1.认罪认罚与其他从宽量刑情节的联系与区别
认罪认罚与自首、坦白均是从宽处罚的量刑情节,并且在绝大多数的认罪认罚案件中,被告人还同时具有自首、坦白的情节。以湖南省郴州市辖区11家基层法院2019年1月1日至2022年4月20日审结的认罪认罚案件(以下简称样本数据)为例,样本中共有7379名被告人认罪认罚,其中2004人具有自首情节,占比27.16%;5661人具有坦白情节,占比76.72%。自首的构成要件是“投案 如实供述”,坦白的构成要件是“到案后如实供述”,认罪认罚的构成要件是“认罪 认罚”,其中“认罪”就是要如实供述自己的罪行。以此观之,认罪认罚与自首、坦白在“认罪”方面具有重合,即均要求如实供述自己的罪行。其中,犯罪嫌疑人、被告人认罪认罚,如实供述了自己的犯罪事实,但又对其行为的性质提出辩解,或者不认可司法机关适用的罪名,仍然应当认定其属于认罪认罚中的“认罪”。认罪认罚与自首在“认罪”方面存在一些差异,认罪认罚并不要求自动投案。在“认罚”方面,自首、坦白没有认罚的要求,也无需同意检察机关的量刑建议,因而自首、坦白的犯罪嫌疑人、被告人未必符合认罪认罚的条件。从三者适用的时间节点来看,认罪认罚与自首、坦白的适用阶段存在差异,认罪认罚的适用没有诉讼阶段的限制,贯穿刑事诉讼从侦查、起诉到审判的全过程;自首的认定需要犯罪嫌疑人在侦查机关未抓获前主动投案;坦白则是犯罪嫌疑人被动归案后及时、如实供述犯罪事实,即坦白成立的时间条件多在侦查阶段,至少是在检察机关提起公诉前。从自首、坦白和认罪认罚的关系来看,实践中存在以下三种认罪认罚的具体情形:自首型认罪 认罚、坦白型认罪 认罚、当庭承认犯罪事实型认罪 认罚。
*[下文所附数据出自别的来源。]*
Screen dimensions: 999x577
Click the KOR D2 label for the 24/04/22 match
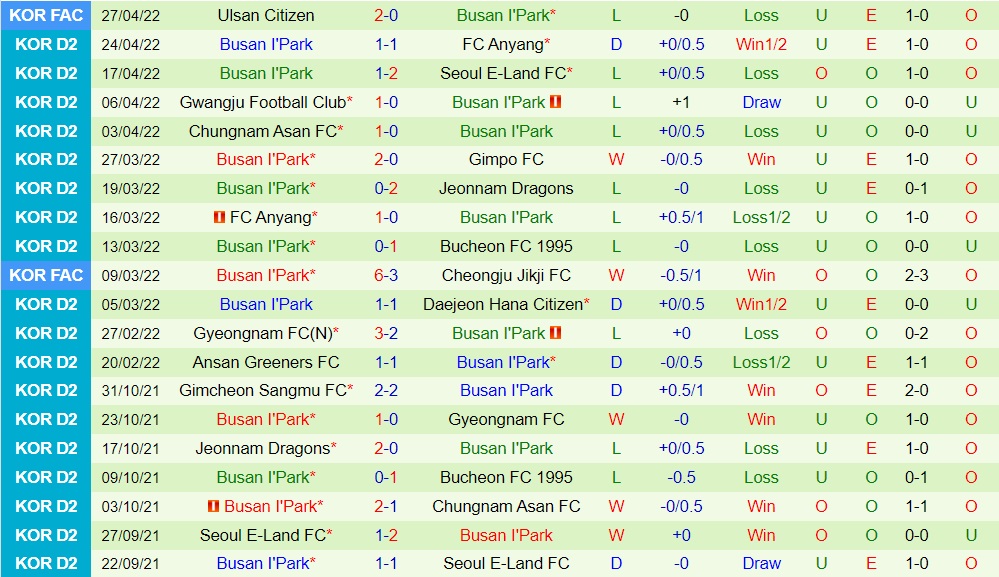(46, 44)
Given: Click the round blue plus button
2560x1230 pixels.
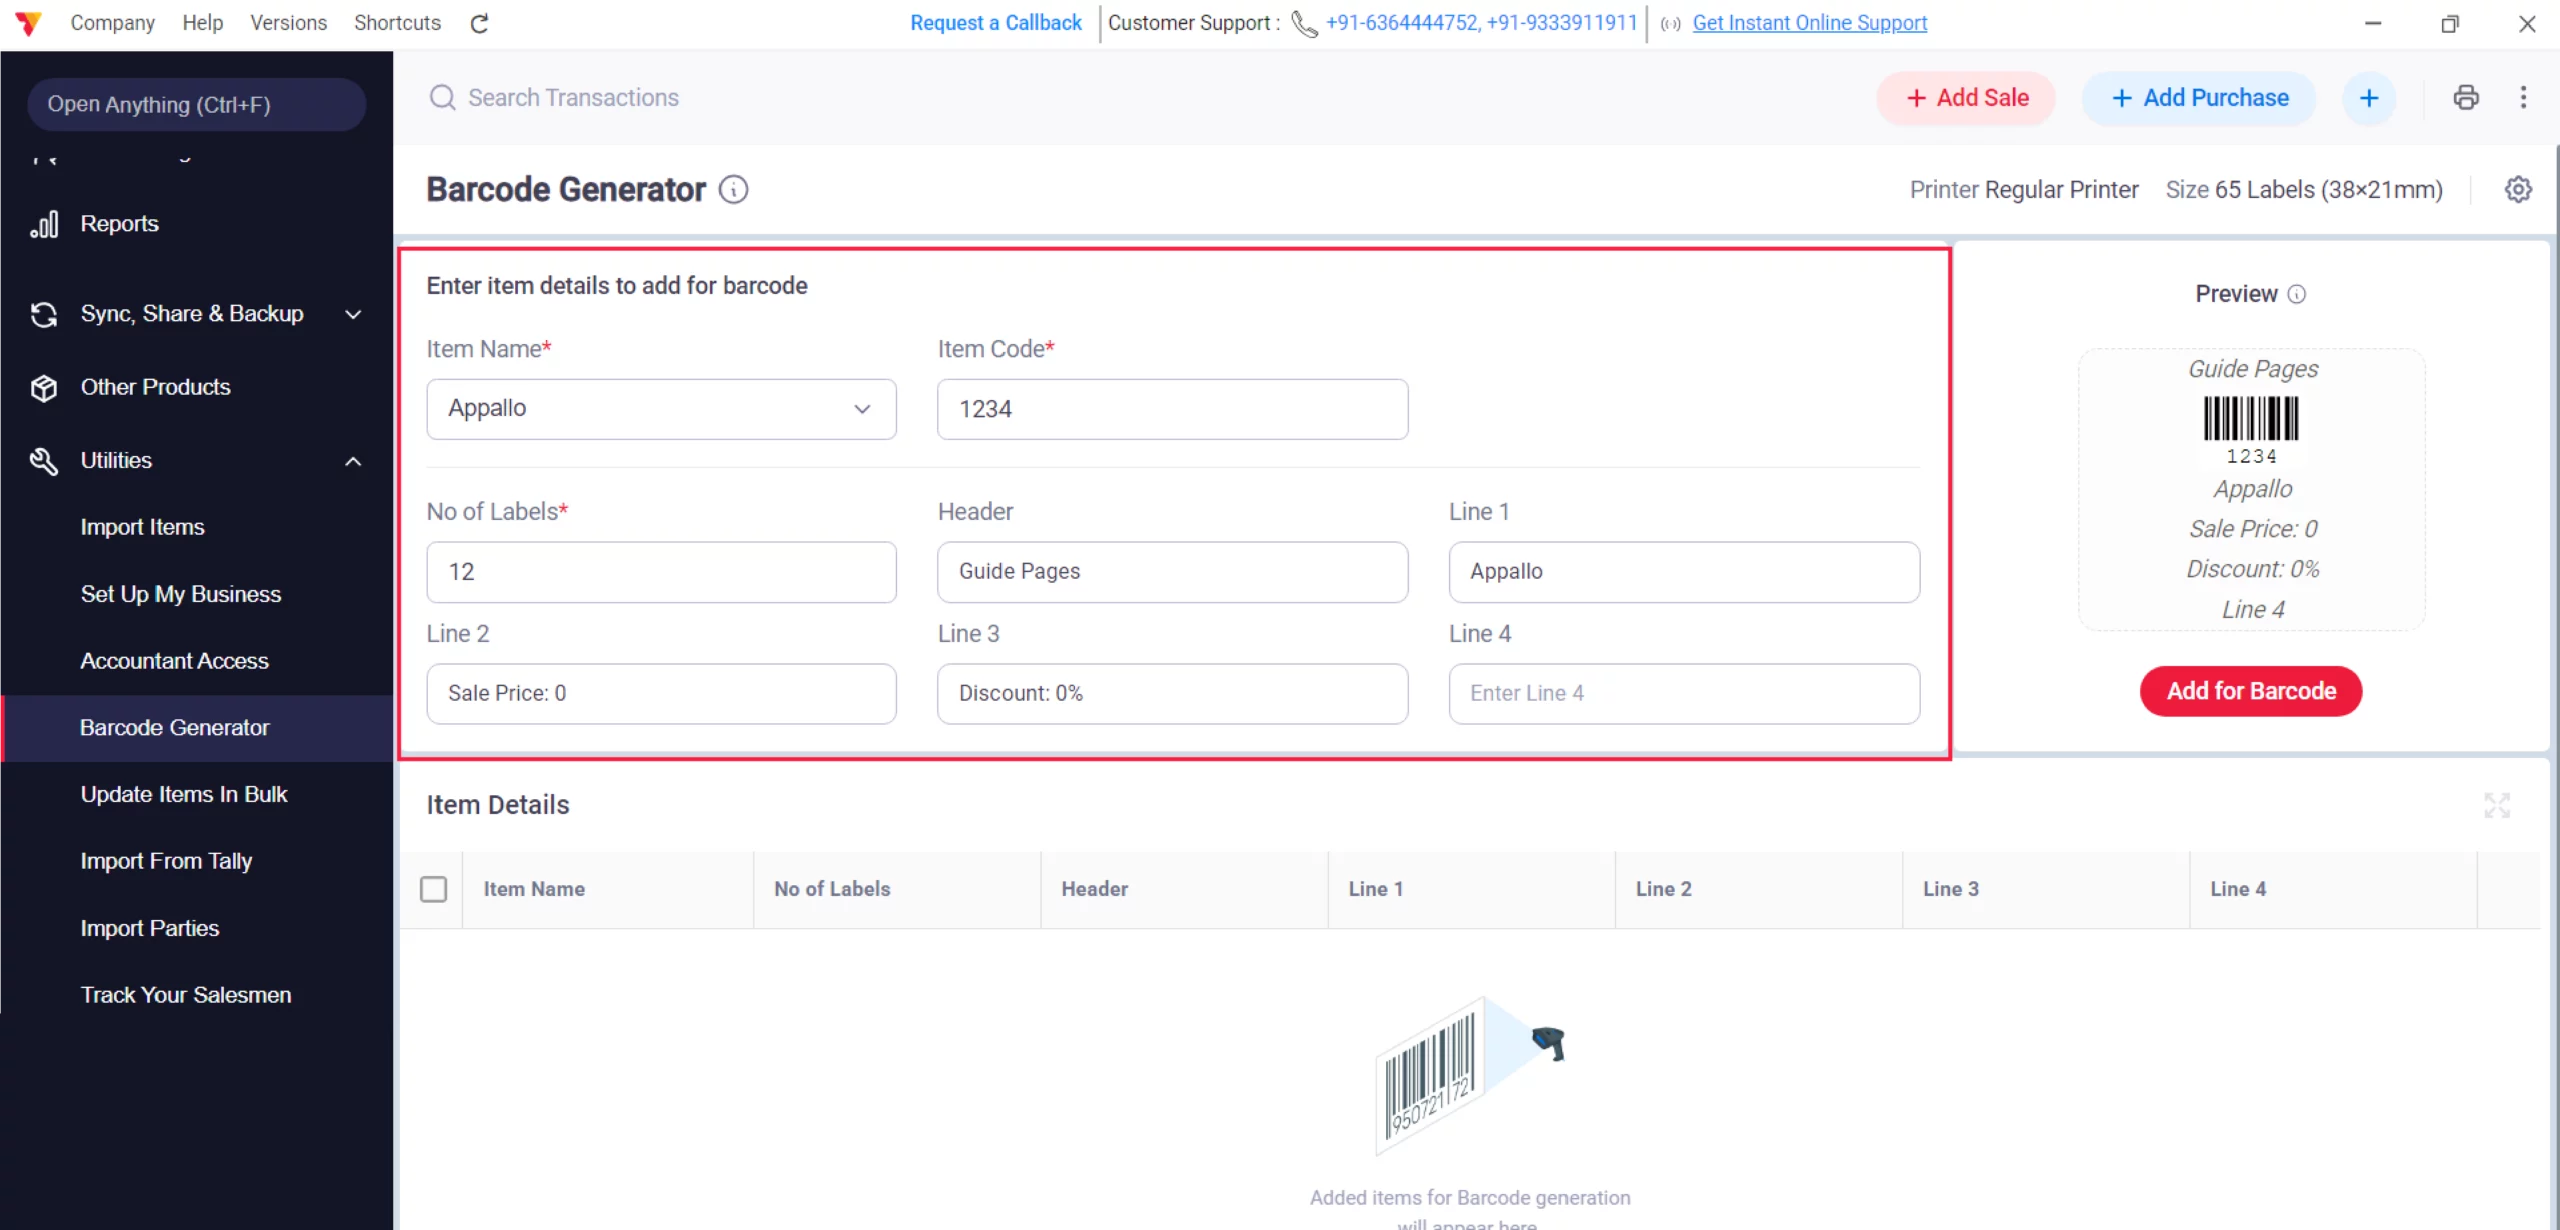Looking at the screenshot, I should pos(2369,98).
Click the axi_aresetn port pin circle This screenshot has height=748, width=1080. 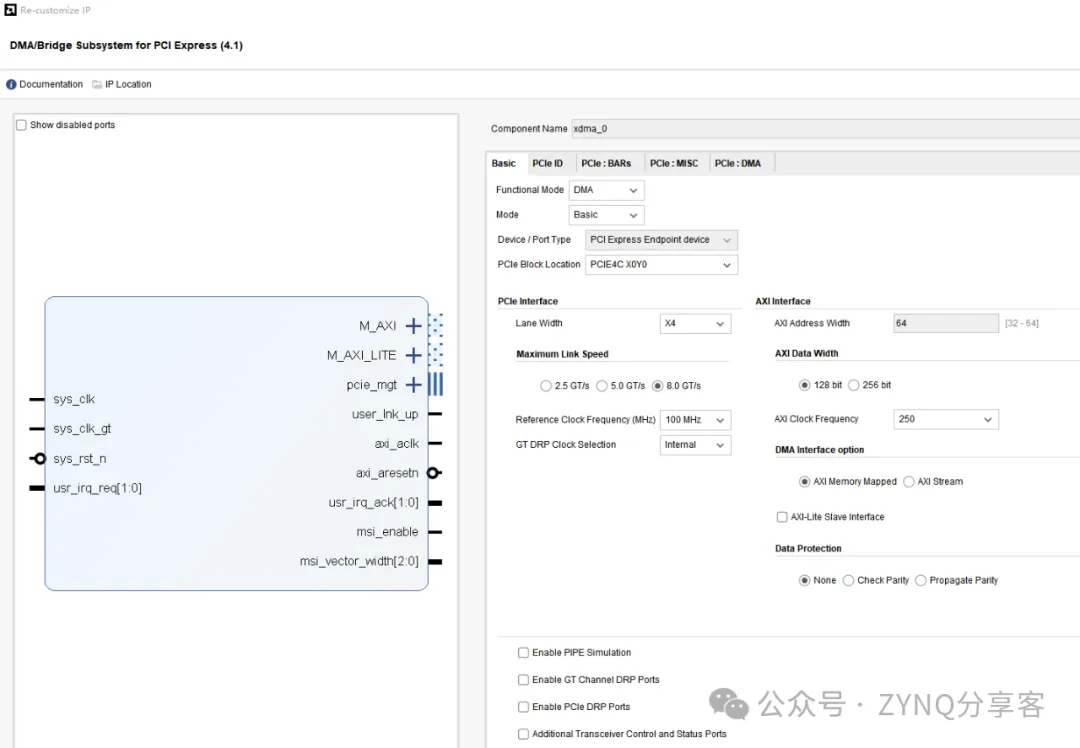[433, 473]
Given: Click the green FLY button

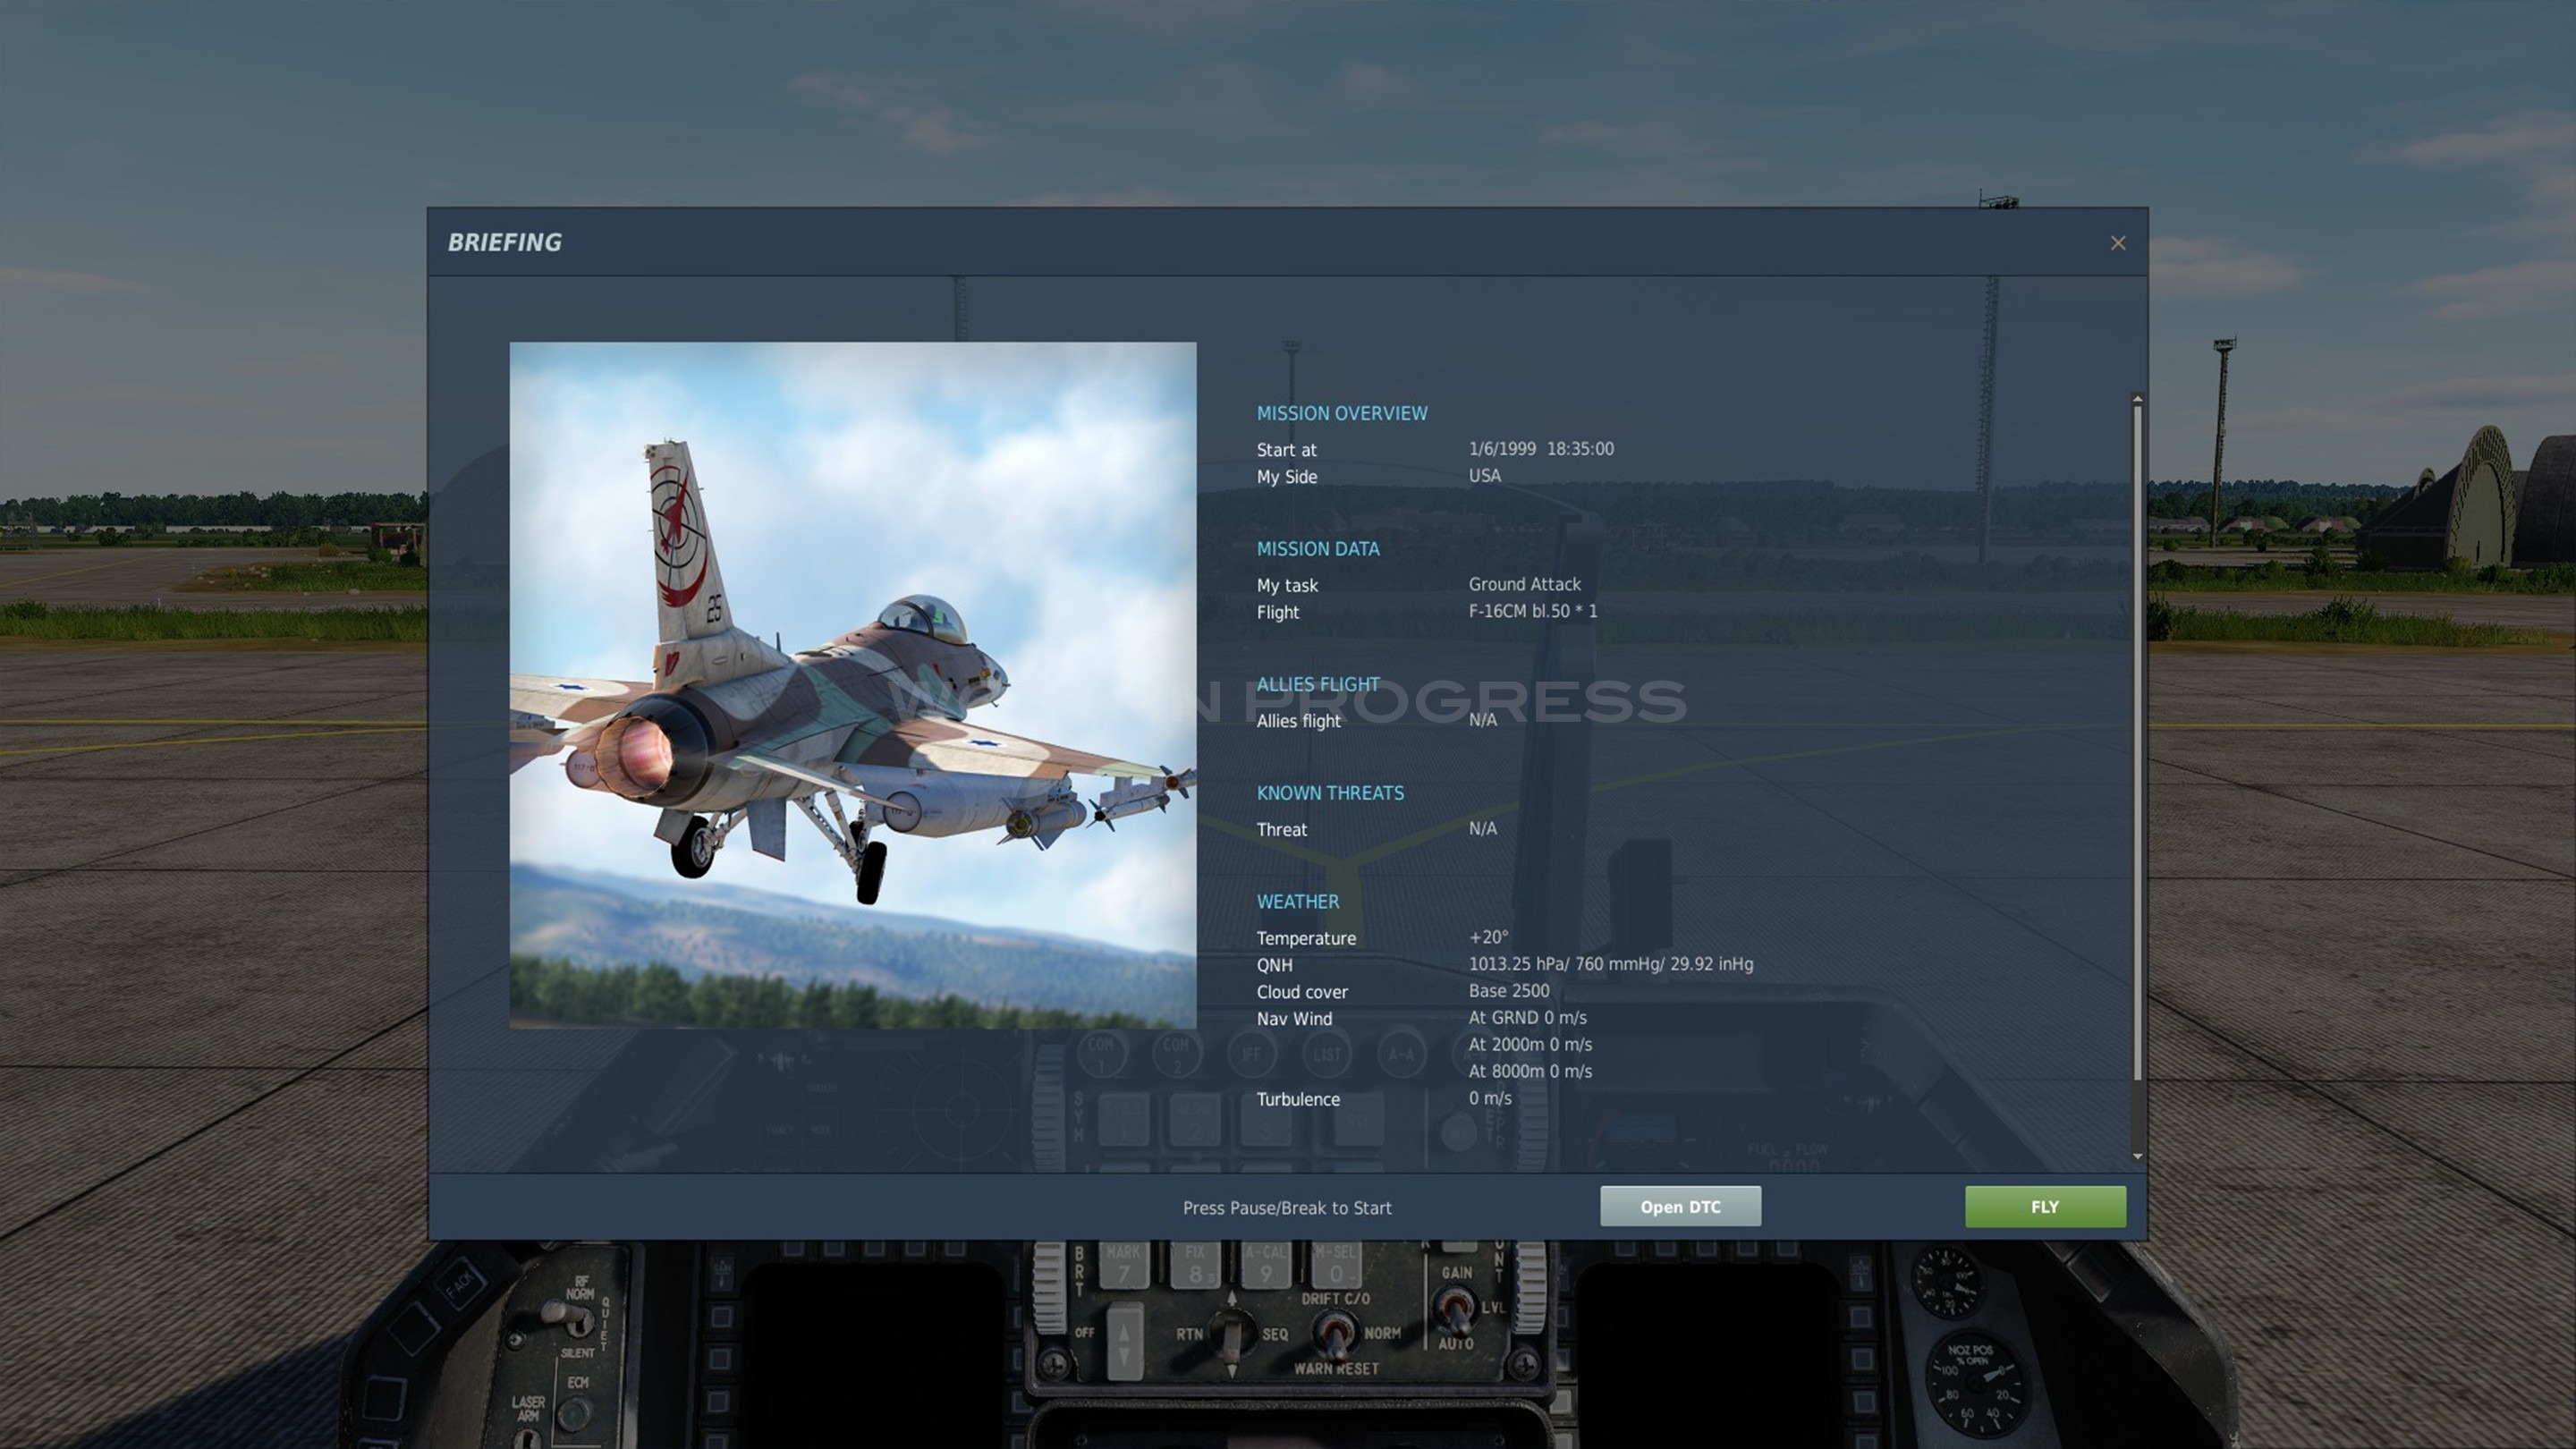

另外,从性质上来说,《中华人民共和国刑法》(以下简称《刑法》)中对自首和坦白有明文规定,自首、坦白属于法定量刑情节,而认罪认罚从宽目前仅列入《中华人民共和国刑事诉讼法》(以下简称《刑事诉讼法》)的规定,尚未写入《刑法》的规定当中。认罪认罚与当庭自愿认罪、退赃退赔、赔偿谅解、刑事和解、羁押期间表现好等量刑情节均属于酌定量刑情节,在具体内容上具有一定的重合。认罪认罚的具体内容涵盖了当庭自愿认罪、退赃退赔、羁押期间表现好,虽然认罪认罚并没有要求必须达成赔偿谅解与刑事和解,但是被追诉人应当在赔偿能力范围内尽力去实现,这是“认罚”的重点考察内容。
2.准确理解“不作重复评价”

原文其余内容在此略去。